Et puis, dans cette maison, autour de moi, tout s’en allait de mal en pis. Longtemps, je me suis laissé aller à toutes formes de révoltes. Je ne m’apaisai que rarement. Mais les moments d’apaisement que j’appréciai particulièrement se fondaient à des rencontres. Souvent, tard le soir, je laissais mon esprit divaguer entre les citations que je découvrais au fil de mes lectures proposées par le tout récent alors, outils Internet. J’ai rencontré Musset, pour qui je garde encore aujourd’hui une grande affection, quoi qu’en disent les puristes. Et très tôt ensuite j’ai découvert Nietzsche, Baudelaire, Orwell. Orwell, ça a été un choc. Laissé là par mon professeur de français de troisième, j’ai pu assister, ému, à la création d’un monde littéraire. […]

J’ai d’abord connu les romantiques, alors, comme eux, je m’émerveillais de la nature et ses splendeurs, de la femme… Je savais, comme eux, pleurer avec peine un monde en mouvement que je reconnaissais chaque jour devant mes yeux –depuis Orwell-. Et c’est à ce moment que tout a commencé à basculer avec Musset. Je devenais badin à souhait, plus qu’il ne faudrait.

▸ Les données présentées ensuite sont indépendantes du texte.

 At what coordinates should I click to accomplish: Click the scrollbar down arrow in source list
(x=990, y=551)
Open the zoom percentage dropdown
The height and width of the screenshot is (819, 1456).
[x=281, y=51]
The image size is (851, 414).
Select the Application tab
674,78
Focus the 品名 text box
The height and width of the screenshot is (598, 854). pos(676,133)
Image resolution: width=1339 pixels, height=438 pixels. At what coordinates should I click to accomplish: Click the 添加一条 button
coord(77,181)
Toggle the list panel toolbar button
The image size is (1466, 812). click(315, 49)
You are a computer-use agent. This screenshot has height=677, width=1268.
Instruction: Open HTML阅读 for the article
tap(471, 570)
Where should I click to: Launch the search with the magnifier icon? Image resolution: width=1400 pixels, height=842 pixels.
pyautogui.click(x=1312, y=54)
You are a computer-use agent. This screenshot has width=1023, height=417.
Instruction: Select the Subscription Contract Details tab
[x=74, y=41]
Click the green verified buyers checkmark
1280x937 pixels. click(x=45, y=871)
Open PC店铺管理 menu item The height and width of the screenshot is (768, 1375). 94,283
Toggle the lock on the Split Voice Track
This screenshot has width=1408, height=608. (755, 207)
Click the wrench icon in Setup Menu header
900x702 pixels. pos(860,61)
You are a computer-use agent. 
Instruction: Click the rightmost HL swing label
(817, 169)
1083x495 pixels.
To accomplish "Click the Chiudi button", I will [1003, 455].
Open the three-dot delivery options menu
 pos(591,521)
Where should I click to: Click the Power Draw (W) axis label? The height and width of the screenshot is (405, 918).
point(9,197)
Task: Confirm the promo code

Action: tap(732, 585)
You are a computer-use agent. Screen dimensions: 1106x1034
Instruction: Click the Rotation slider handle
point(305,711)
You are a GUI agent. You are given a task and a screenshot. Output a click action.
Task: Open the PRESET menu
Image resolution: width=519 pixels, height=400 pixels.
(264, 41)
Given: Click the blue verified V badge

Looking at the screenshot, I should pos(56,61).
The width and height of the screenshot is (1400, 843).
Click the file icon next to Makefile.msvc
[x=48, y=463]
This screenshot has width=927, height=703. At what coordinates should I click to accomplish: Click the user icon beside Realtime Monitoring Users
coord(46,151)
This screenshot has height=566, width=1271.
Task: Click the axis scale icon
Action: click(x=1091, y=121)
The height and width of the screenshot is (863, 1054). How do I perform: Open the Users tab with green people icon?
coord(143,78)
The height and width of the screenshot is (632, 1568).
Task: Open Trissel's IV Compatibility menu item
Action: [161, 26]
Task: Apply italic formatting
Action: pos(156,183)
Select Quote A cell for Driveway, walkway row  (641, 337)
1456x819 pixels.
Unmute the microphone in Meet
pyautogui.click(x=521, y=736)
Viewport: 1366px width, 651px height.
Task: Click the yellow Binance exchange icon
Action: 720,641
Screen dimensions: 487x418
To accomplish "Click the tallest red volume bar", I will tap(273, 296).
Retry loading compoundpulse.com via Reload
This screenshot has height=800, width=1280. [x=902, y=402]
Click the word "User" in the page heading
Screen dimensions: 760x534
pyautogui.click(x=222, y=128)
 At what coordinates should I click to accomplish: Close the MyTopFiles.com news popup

La chute a continué lorsque j’ai dû étudier quelques lettres d’un qu’on nommait Laclos, avec un prénom imprononçable. S’en est suivie dans cette déchéance l’immanquable Marquis.

Mais, lorsque mon esprit de jeune romantique ne me torturait pas, je me plaisais à imaginer chaque jour, comment je mènerai ma vie demain. Ici commence l’histoire tant entendue déjà, du provincial, gagnant sa vie pour y faire fortune, en compagnie d’une bourgeoise, habitant une belle maison. C’eût été plaisant si ce démon romantique ne m’avait pas trop de fois tourné la tête.

Deuxième histoire du provincial. Toujours empreinte de XIXème, d’une histoire de goût de l’exotisme. Il fallait entendre par là la phrase de Musset : « Alors s’assit sur un monde en ruine une jeunesse soucieuse ». Mon monde était là, devant moi, fumant, et je me résolus alors à m’exiler, vers une bonne cité que l’on appelait Lyon.